UPDATE: Recode in progress, see the schedule. Right now NOTHING WORKS!
The new project is now being developed as a separate library, . Once it works well, a interface to it will be added to blender for motion tracking. Separating makes testing much easier, as well as adding other fancy Python integration allowed by using Boost.
Is the motion tracker ready for testing? - I know you guys are excited, but sadly not yet. While the preliminary tracking of features in video was working, it's broken now halfway through a refactor. Also, there is currently no reconstruction of the camera path (that's the hard part!).
When is this going to be ready? - Hopefully it will be ready for preliminary testing (where it won't crash, but may not give amazing track results) by mid June.
How can I help? - Later on I'll need some sample videos people want to track for testing. I'm (Keir) not ready for testing at the moment, but there's no reason I can't collect test videos now. I'd like a collection of HD and low res stuff, but preferably video people are actually interested in tracking. I'm on IRC most of the time #blendercoders as 'keir', or available via email (lastname at gmail).
Wait, you're not an animator, you have no idea what us animators need! - Please add a use case below illustrating how you want to use the tracking software, so we can evaluate our implementation critical-path (sadly there is not time to do absolutely everything).
I'm so excited about optical mocap! - Sorry, this is for recovering camera motion and scene structure. Mocap is an entirely different can of worms. Maybe someday, but not for a while.
Where can I hear what's happening on this project? - See my tracking diary and status page.
Motion Tracking and Reconstruction
One of the areas identified as missing from Blender (see Competitive Analysis) is that of motion tracking, i.e. replicating the motion of a camera in space given a video sequence. This project aims to solve that problem, and some others along the way. For an example of a commercial offering, see 2d3. While it is unlikely that blender's reconstruction and tracking will be as sophisticated as 2d3, it will still be useful in real situations.
The previous version of this page is available at User:Damiles/MotionTracking. It has more links to papers, a demo video, and a preliminary version of this patch.

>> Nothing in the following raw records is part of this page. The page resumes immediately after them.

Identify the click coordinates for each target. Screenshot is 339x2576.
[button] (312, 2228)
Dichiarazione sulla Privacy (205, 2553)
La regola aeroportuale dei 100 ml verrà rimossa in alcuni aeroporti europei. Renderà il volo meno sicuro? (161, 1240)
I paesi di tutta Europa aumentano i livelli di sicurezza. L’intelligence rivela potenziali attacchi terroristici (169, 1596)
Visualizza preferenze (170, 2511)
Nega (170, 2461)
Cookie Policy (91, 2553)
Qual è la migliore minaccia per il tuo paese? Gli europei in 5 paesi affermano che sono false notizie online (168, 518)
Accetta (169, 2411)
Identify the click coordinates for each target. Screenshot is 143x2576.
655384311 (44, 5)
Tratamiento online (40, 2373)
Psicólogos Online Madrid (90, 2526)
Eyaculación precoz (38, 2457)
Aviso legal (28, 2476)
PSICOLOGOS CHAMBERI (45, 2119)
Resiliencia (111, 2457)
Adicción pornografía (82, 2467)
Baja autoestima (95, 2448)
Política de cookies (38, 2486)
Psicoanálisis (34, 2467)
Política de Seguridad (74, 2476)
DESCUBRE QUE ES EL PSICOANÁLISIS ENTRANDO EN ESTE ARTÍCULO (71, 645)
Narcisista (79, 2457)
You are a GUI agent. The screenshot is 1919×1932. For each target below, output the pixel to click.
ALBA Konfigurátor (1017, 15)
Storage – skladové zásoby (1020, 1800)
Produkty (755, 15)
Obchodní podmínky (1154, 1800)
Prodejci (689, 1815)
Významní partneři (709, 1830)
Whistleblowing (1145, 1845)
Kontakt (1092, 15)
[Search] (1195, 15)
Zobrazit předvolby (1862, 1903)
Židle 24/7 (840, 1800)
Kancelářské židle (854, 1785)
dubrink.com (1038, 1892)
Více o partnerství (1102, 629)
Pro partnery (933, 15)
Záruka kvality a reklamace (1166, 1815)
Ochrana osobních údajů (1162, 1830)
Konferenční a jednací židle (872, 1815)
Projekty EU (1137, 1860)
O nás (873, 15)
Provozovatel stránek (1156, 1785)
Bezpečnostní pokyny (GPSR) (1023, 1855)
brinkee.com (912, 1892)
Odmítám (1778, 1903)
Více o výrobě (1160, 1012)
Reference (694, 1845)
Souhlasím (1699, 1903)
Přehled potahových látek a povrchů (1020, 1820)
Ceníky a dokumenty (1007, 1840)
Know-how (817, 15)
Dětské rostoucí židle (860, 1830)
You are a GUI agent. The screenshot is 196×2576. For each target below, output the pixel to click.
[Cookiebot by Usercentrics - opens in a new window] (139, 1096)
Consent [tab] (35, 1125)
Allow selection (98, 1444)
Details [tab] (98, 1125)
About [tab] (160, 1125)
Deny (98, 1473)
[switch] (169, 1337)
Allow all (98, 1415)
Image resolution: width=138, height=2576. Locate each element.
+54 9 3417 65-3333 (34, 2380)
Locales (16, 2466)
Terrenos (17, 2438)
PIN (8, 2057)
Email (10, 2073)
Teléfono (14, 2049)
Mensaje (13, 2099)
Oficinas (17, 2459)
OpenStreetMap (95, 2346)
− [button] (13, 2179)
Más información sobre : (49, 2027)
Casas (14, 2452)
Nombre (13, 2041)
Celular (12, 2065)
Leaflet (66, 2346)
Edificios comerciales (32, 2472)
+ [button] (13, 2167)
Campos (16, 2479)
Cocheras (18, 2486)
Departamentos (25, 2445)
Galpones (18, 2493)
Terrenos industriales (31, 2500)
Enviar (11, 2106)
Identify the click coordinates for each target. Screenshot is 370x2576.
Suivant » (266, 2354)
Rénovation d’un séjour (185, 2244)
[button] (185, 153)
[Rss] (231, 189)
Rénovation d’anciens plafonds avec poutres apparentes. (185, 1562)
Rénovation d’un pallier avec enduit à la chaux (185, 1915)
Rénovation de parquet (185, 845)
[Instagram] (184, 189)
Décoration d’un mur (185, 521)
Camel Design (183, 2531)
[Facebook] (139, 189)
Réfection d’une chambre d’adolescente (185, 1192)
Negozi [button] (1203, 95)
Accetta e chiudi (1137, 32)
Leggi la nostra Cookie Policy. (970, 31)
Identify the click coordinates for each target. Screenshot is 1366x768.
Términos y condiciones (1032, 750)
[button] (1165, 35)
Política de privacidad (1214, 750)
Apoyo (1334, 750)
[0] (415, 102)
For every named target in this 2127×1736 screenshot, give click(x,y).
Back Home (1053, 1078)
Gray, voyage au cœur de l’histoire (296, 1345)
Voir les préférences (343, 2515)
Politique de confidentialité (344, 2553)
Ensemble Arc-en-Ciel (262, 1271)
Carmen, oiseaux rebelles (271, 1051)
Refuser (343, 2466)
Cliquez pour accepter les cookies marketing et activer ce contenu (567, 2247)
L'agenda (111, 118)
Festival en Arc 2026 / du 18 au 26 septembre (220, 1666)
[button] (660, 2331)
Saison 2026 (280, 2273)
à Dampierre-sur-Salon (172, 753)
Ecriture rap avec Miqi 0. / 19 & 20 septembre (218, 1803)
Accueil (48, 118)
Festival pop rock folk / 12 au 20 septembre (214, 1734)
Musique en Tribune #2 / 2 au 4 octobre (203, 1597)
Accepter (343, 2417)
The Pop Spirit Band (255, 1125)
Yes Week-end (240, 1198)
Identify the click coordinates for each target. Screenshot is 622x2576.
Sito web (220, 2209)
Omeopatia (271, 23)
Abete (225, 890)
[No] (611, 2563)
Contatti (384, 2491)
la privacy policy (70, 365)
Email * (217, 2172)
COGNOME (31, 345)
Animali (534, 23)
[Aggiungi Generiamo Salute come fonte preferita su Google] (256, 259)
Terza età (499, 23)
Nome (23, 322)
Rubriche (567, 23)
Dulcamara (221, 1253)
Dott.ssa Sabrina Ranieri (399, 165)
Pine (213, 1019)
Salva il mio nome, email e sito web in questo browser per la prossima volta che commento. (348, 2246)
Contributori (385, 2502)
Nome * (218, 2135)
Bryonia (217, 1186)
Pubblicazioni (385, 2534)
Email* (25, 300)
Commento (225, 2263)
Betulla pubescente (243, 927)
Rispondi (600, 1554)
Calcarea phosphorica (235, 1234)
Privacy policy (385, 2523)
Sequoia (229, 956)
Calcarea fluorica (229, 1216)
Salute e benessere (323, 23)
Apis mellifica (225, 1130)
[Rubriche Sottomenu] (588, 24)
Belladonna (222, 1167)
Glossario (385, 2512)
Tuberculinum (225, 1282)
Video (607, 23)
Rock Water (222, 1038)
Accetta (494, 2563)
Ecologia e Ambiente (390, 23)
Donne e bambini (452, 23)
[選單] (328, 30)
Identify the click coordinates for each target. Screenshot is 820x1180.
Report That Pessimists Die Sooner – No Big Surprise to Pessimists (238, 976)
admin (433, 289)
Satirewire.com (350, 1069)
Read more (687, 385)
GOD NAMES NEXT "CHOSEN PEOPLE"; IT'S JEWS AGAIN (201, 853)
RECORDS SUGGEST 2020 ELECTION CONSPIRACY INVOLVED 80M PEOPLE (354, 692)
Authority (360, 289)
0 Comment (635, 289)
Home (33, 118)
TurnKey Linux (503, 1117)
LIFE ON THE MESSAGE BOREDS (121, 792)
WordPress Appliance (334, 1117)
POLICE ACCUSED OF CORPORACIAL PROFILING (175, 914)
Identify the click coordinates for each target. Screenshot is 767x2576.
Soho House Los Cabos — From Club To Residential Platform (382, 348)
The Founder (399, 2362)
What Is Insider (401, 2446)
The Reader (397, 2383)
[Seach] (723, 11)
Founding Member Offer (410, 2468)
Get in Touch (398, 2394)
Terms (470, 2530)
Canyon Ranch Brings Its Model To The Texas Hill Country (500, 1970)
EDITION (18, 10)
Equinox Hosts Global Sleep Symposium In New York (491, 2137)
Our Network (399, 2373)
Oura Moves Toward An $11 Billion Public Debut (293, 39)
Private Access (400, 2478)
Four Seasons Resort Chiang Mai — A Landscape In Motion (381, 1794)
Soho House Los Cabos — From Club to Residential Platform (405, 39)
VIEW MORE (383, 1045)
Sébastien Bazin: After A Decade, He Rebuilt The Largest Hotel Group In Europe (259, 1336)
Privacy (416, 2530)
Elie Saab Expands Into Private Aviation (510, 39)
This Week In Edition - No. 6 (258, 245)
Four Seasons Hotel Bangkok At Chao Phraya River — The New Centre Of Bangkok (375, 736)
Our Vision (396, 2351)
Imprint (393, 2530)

The user has a video sequence of a static scene captured with a handheld, low quality, CCD camera. They wish to re-create the camera motion in Blender, so they can insert a simple text message. In order to accomplish this, they perform the following:
- They load Blender, and load a file.
- They select one of the scene's cameras.
- In the buttons window, they click the 'edit mode' button, revealing 'Link and Materials' and 'Camera' panels.
- In the 'Camera' panel, they toggle the (new) 'Tracked' button, which brings up another panel, 'Tracking'.
- In the tracking panel, they see the following items:
- Image sequence - A library selector which can also load from file.
- Display Markers - When toggled, shows markers (tracked features) when playing sequence in Blender.
- Calibration - Can be set to auto, or can select existing calibration information from the library.
- Solve - Runs the camera solve engine
- They click the 'Solve' button without changing any settings, and watch as features are automatically placed on the scene, and tracked through the video. Features that drop off the screen edge or cannot be tracked are replaced by newly found ones.
- Empties in the scene are placed at the estimated locations of tracked points, and lines (which are set not to render) are placed in the scene at their estimated locations.
- The solver plays through the video again, this time moving the camera at in sync with the video. The motion is not perfectly matched, but is sufficient for the user.
- The user adds their CG elements based on the positions of tracked points, and renders the scene.
- The user notices that the solve process discovered the camera's internal parameters and radial distortion coefficients. They plan on using them in the future for quicker solves.
Currently, there are some issues on how to handle the automatic combination of tracking with camera background display in 3D mode. Right now, if you want to have a backbuffer which is a video sequence, you set it in the Render buttons. But this is unconnected to the 'Use Background Image' which is settible in a 3D view by clicking View -> Background Image, and setting it to a static image or movie. Which frames to use are not tied to the camera, but to that specific view. This is unsuitable for tracking.
Camera tracking with constraints
Camera tracking with simple planar reconstruction
- Mention possibilities when used with re-topo tool.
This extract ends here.